### INFORMATION:

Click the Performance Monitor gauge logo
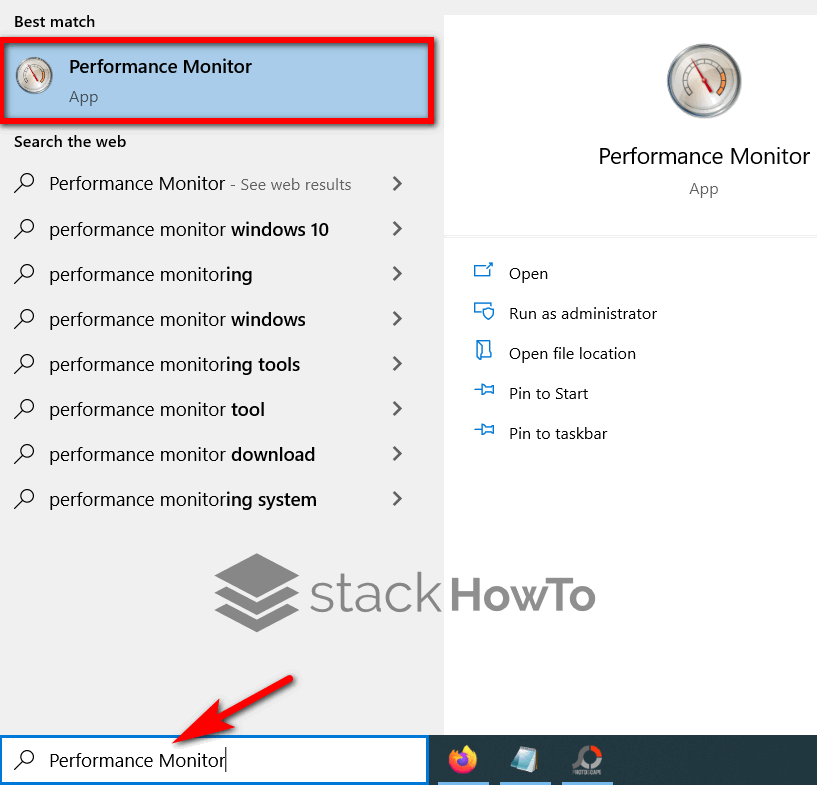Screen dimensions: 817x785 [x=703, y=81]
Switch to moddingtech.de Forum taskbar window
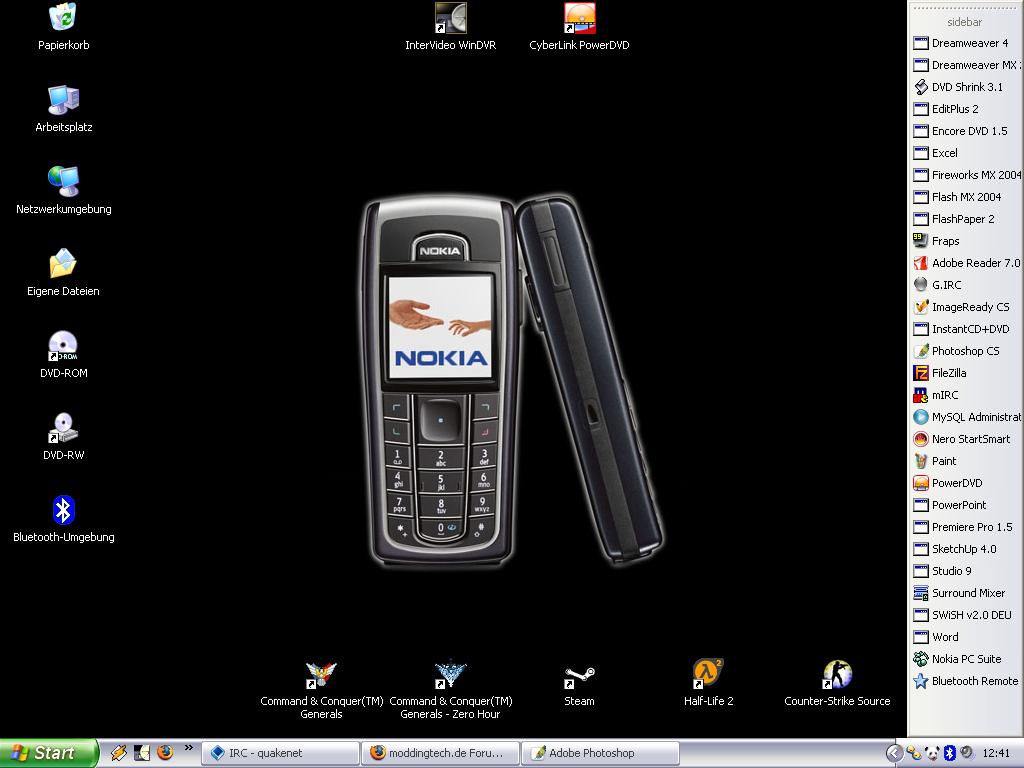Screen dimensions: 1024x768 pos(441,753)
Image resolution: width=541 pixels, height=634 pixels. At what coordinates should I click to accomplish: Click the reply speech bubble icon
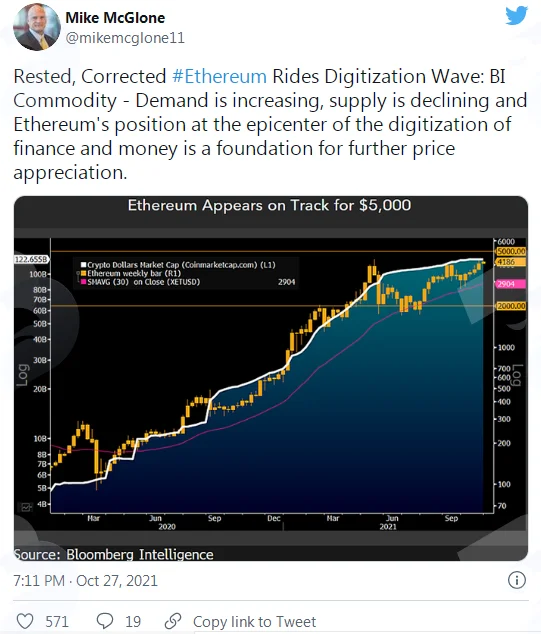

### ACTION ITEM:
Retype the whole listing. Keep every word exact but include no pictures.

### RESPONSE FOR THIS EXERCISE:
Click the Performance Monitor gauge logo
Screen dimensions: 817x785 [x=703, y=81]
Switch to moddingtech.de Forum taskbar window
Screen dimensions: 1024x768 pos(441,753)
Image resolution: width=541 pixels, height=634 pixels. At what coordinates should I click to accomplish: Click the reply speech bubble icon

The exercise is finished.